En ce qui le concerne, Jean-Paul Laborde, directeur exécutif du Comité de lutte contre le terrorisme du Conseil de sécurité des Nations Unies, estime que le rôle des cours suprêmes est essentiel en matière de terrorisme. La question du filtrage est importante, a-t-il déclaré. Sans l'Etat de droit, il n’y aura pas de développement et la Cour suprême est la visibilité de l’Etat de droit.
Signe de motivation
Ouvrant les travaux en lieu et place du président de la République, Abdoulaye Bio Tchané, ministre d’Etat chargé du Plan et du Développement se réjouit de la tenue à Cotonou du Ve congrès de l’Ahjucaf. Car, pour lui, c’est un signe de motivation du gouvernement béninois à poursuivre dans cette voie, vers plus de démocratie, de libertés individuelles et de renforcement de l’Etat de droit. Il a réaffirmé l’engagement sans faille du président de la République et de son gouvernement pour un renforcement de la séparation des pouvoirs et pour l’indépendance effective du pouvoir judiciaire.

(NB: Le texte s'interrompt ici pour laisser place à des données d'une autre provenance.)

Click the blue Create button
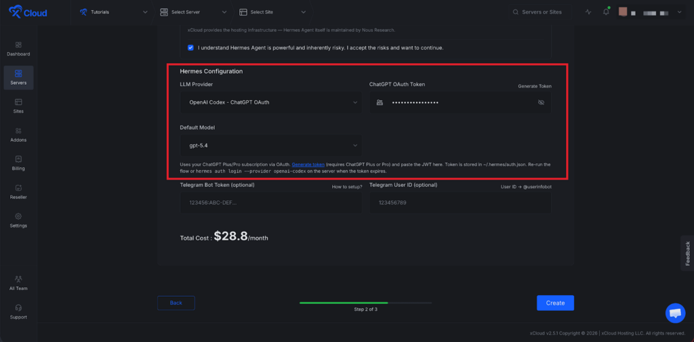This screenshot has height=342, width=694. click(555, 303)
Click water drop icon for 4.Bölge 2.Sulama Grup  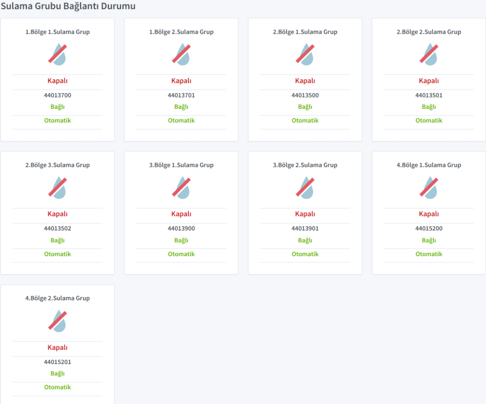(x=57, y=320)
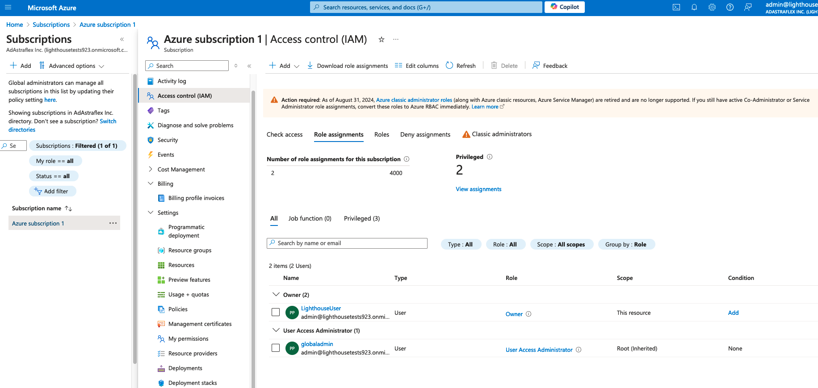The width and height of the screenshot is (818, 388).
Task: Favorite this page with the star icon
Action: coord(382,40)
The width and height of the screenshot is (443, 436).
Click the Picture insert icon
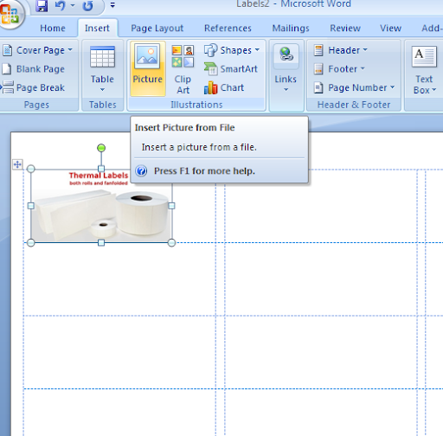tap(147, 68)
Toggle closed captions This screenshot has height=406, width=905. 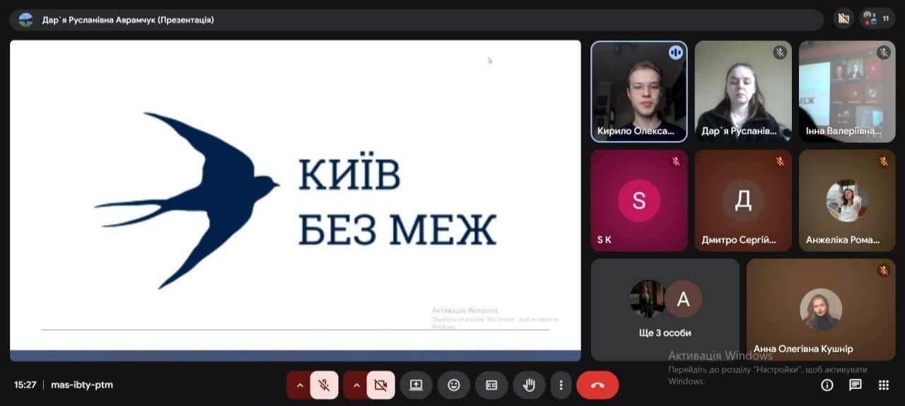coord(491,385)
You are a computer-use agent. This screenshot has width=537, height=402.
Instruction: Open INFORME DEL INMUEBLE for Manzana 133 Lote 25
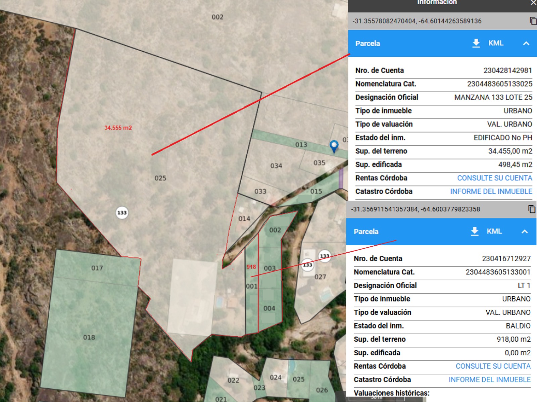491,192
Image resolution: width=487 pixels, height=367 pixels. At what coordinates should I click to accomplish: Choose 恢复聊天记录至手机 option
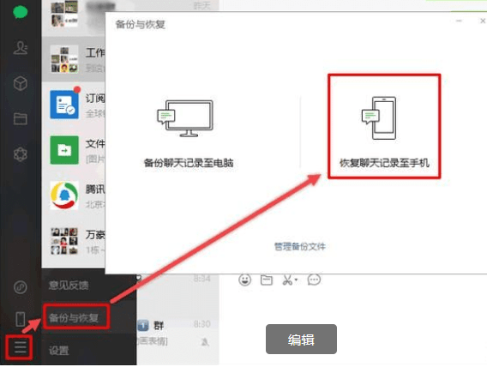click(384, 126)

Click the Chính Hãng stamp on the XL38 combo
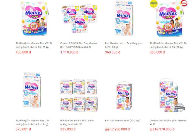point(180,107)
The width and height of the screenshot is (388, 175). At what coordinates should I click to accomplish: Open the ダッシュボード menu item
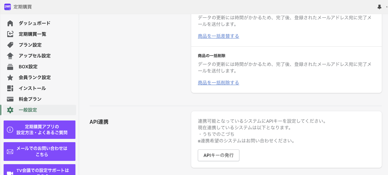coord(34,23)
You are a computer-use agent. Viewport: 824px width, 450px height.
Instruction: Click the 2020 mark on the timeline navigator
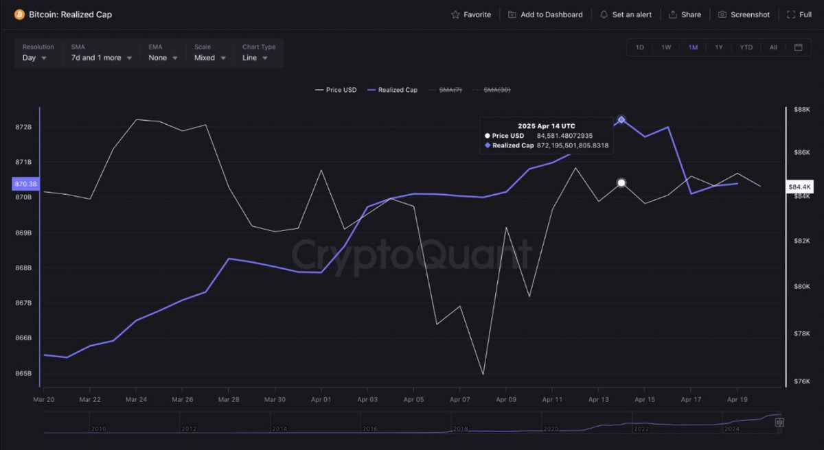pos(551,428)
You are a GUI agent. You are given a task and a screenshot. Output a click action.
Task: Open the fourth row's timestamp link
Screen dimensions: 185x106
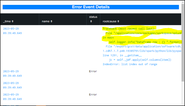(12, 97)

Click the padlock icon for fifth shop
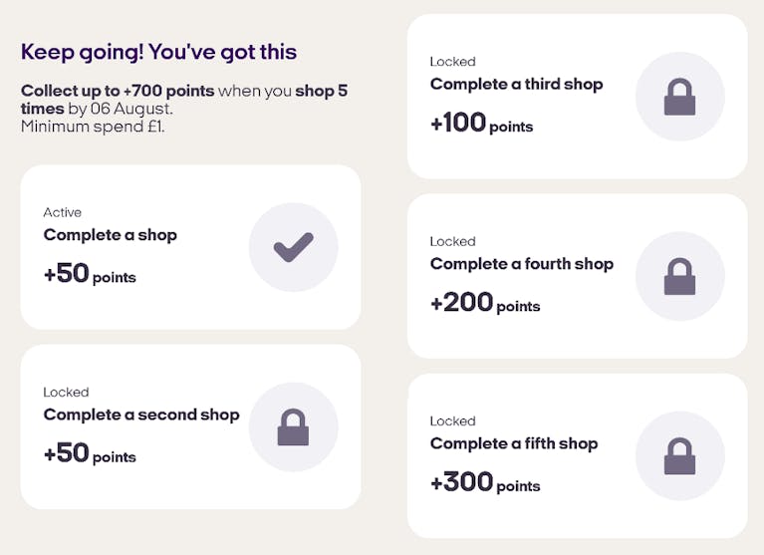tap(679, 456)
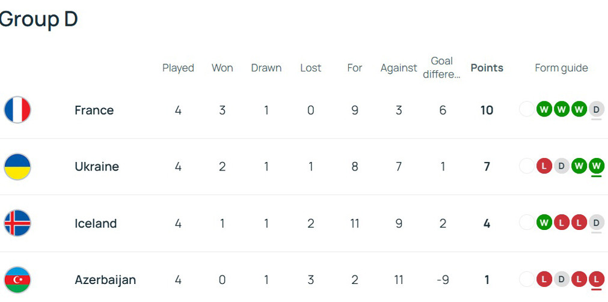Open the Ukraine team page link
This screenshot has width=608, height=302.
(x=96, y=166)
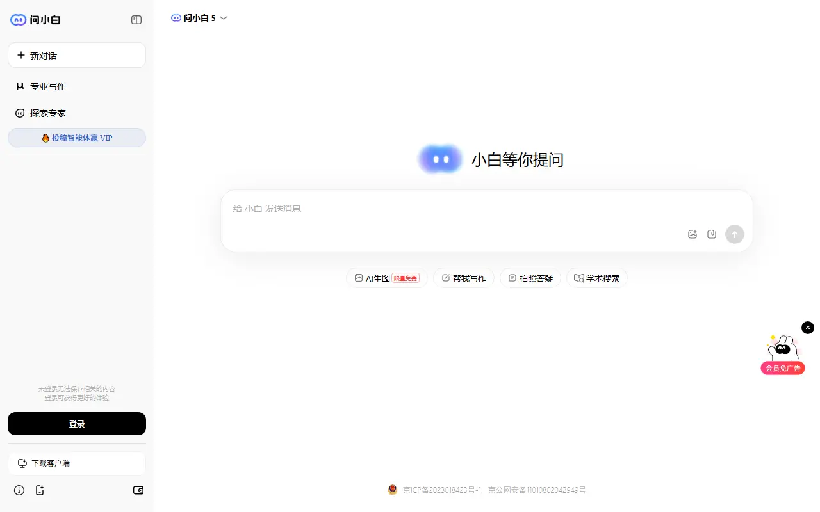Click the attachment paperclip icon
Image resolution: width=820 pixels, height=512 pixels.
(711, 234)
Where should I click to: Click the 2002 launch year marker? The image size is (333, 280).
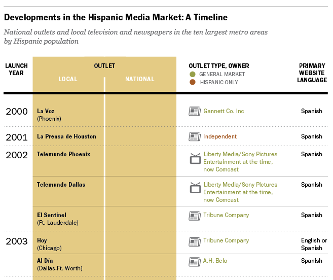click(17, 155)
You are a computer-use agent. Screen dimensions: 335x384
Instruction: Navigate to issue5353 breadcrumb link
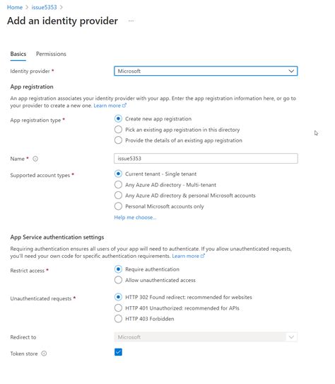tap(44, 7)
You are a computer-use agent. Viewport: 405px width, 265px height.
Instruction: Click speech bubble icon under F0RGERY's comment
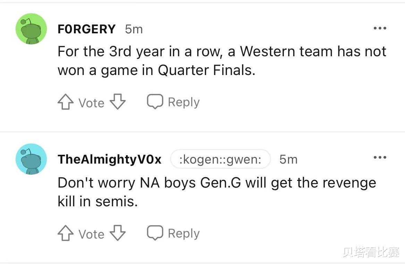[x=155, y=101]
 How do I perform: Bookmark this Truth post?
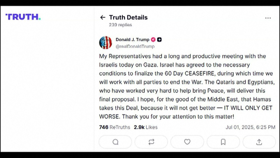tap(223, 142)
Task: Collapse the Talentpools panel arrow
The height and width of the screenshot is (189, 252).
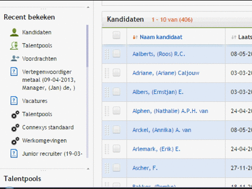Action: click(88, 169)
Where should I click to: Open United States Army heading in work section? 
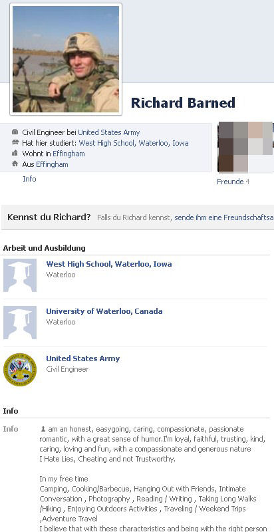click(x=82, y=358)
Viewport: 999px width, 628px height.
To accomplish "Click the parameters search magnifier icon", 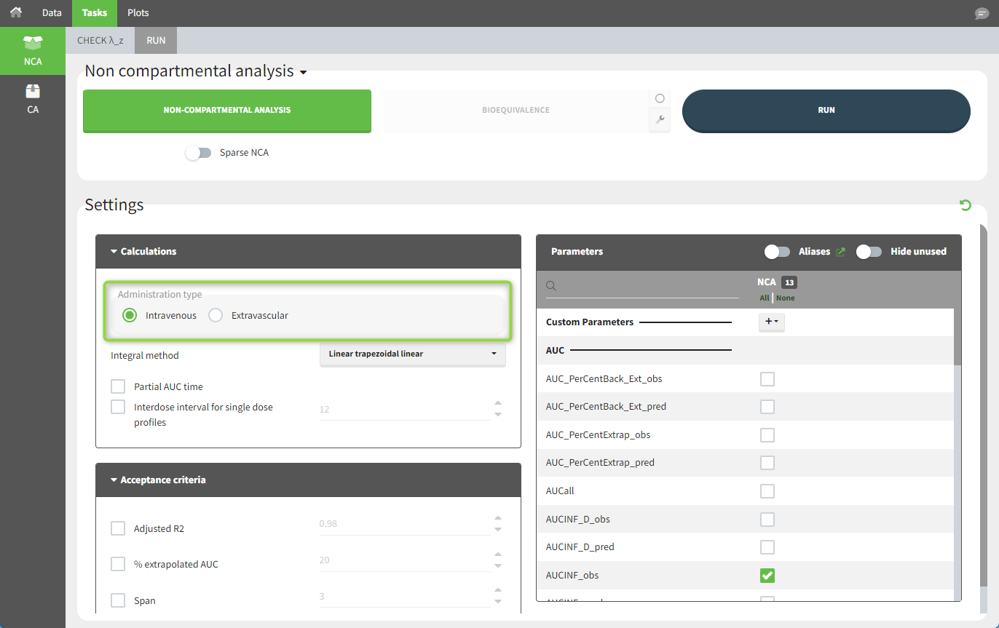I will pyautogui.click(x=551, y=287).
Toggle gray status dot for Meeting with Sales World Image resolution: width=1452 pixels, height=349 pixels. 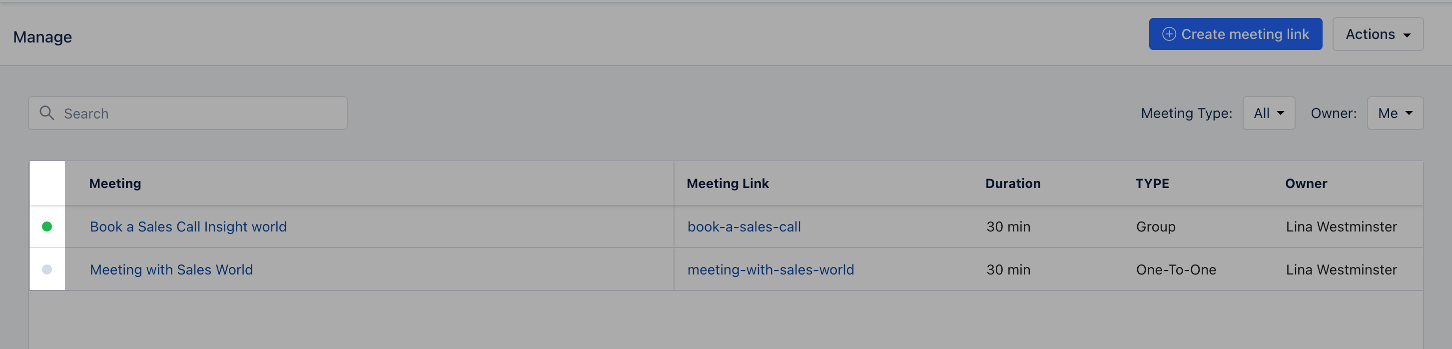pyautogui.click(x=47, y=270)
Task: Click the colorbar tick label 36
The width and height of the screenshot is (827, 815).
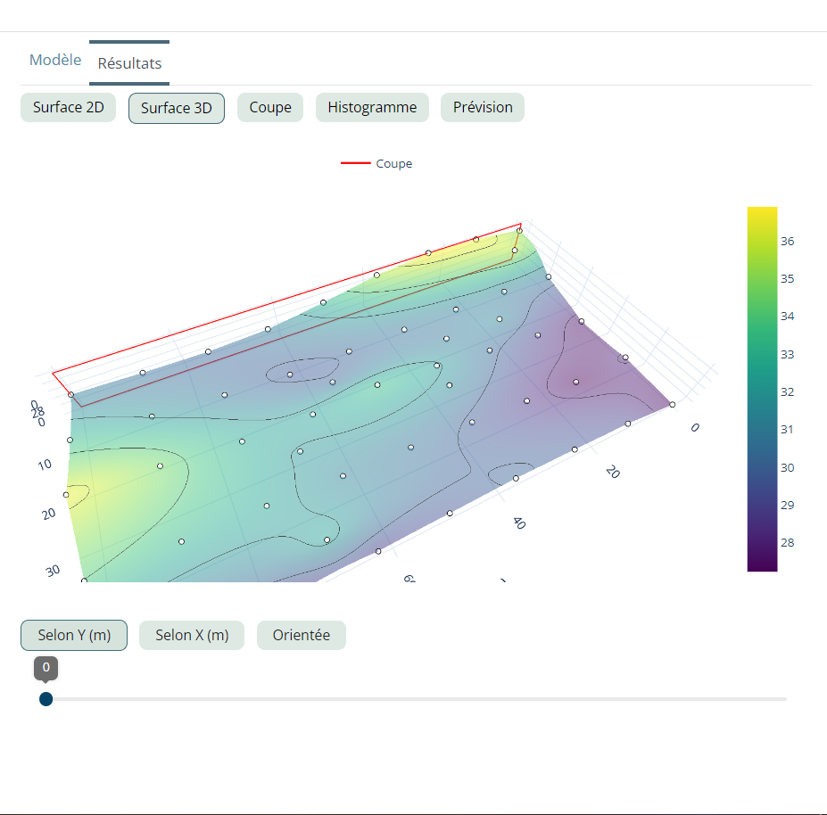Action: coord(788,242)
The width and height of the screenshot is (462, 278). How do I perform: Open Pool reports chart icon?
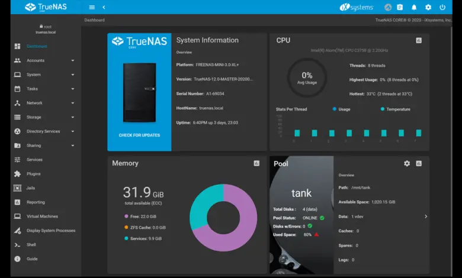pos(419,163)
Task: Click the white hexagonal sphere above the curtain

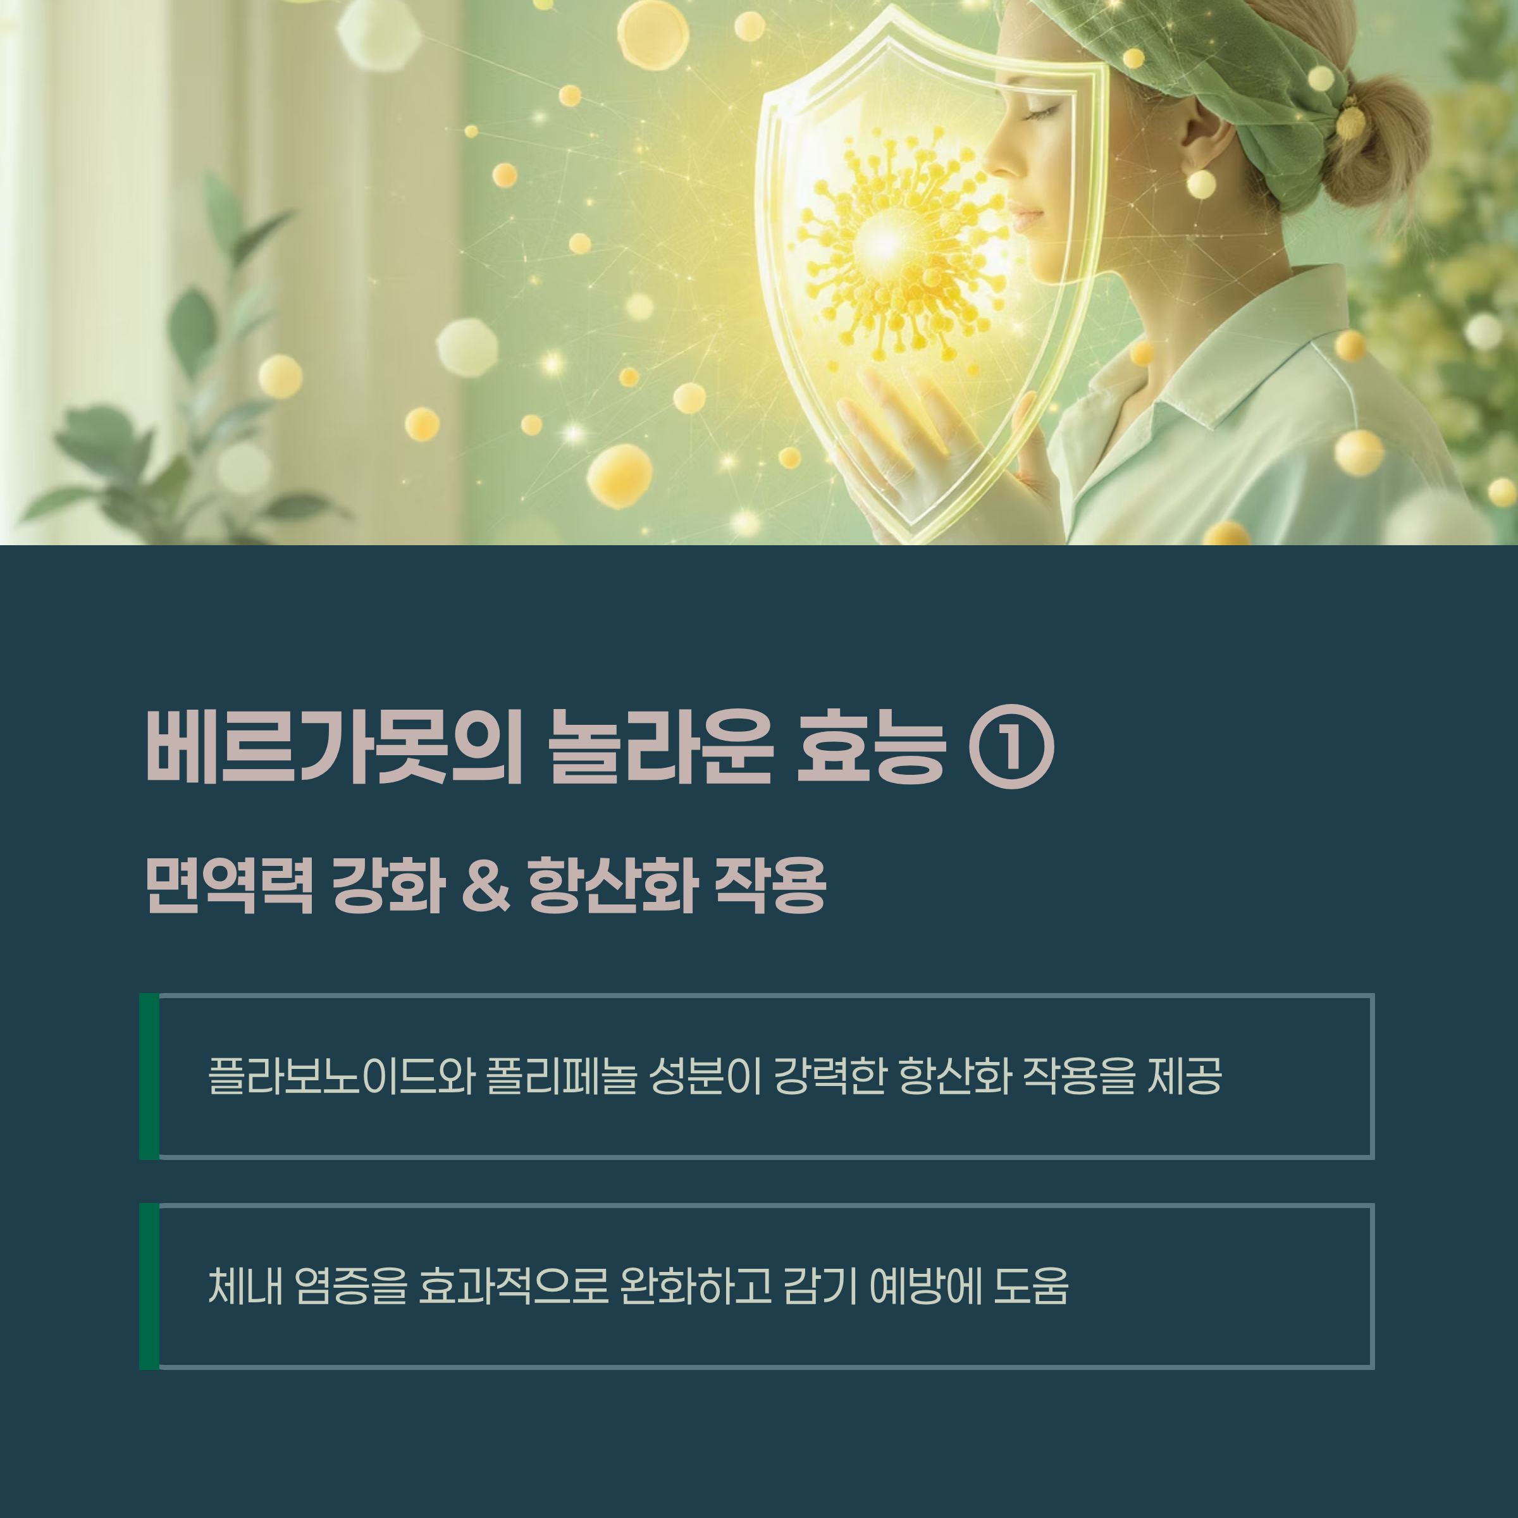Action: (380, 33)
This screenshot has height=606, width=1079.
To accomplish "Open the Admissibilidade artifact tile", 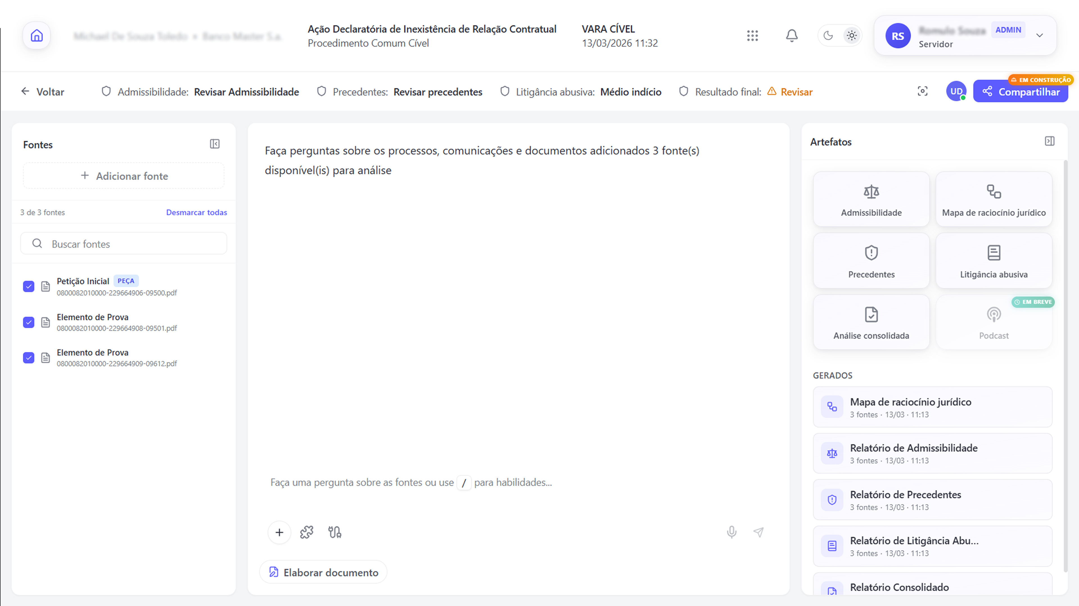I will click(871, 199).
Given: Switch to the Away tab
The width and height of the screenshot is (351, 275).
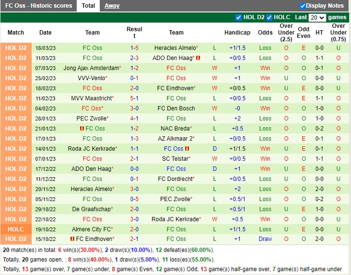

«Cette réforme veut que le pouvoir judiciaire, clef de voute d’une véritable démocratie, puisse pleinement jouer son rôle de pilier dans la consolidation de l’Etat de droit. », a souligné le ministre d’Etat, réitérant la détermination du président de la République de réformer les institutions du Bénin.
Pour le ministre d’Etat, le président Patrice Talon a mis en place une Commission nationale technique chargée des réformes politiques et institutionnelles. Cette dernière est chargée, a-t-il rappelé, de faire des propositions permettant de renforcer la démocratie et de conforter l’indépendance du pouvoir judiciaire.
Rappelant la célèbre citation de Montesquieu sur la séparation des pouvoirs, Abdoulaye Bio Tchané a confirmé la place fondamentale qu’occupe le droit dans l’attractivité économique des Etats. «La nécessité d’un droit prévisible, fiable, indépendant de toute décision politique n’est plus à démontrer si on souhaite pouvoir attirer à nous des investissements internationaux susceptibles de participer à notre développement», a insisté le ministre d’Etat.
Il importe de noter que le filtrage n’est pas seulement une méthode pour réguler le flux des affaires ou désengorger une institution submergée, mais aussi le moyen de réserver à la plus haute autorité juridictionnelle, la connaissance des seuls litiges qui méritent d’être soumis à son contrôle.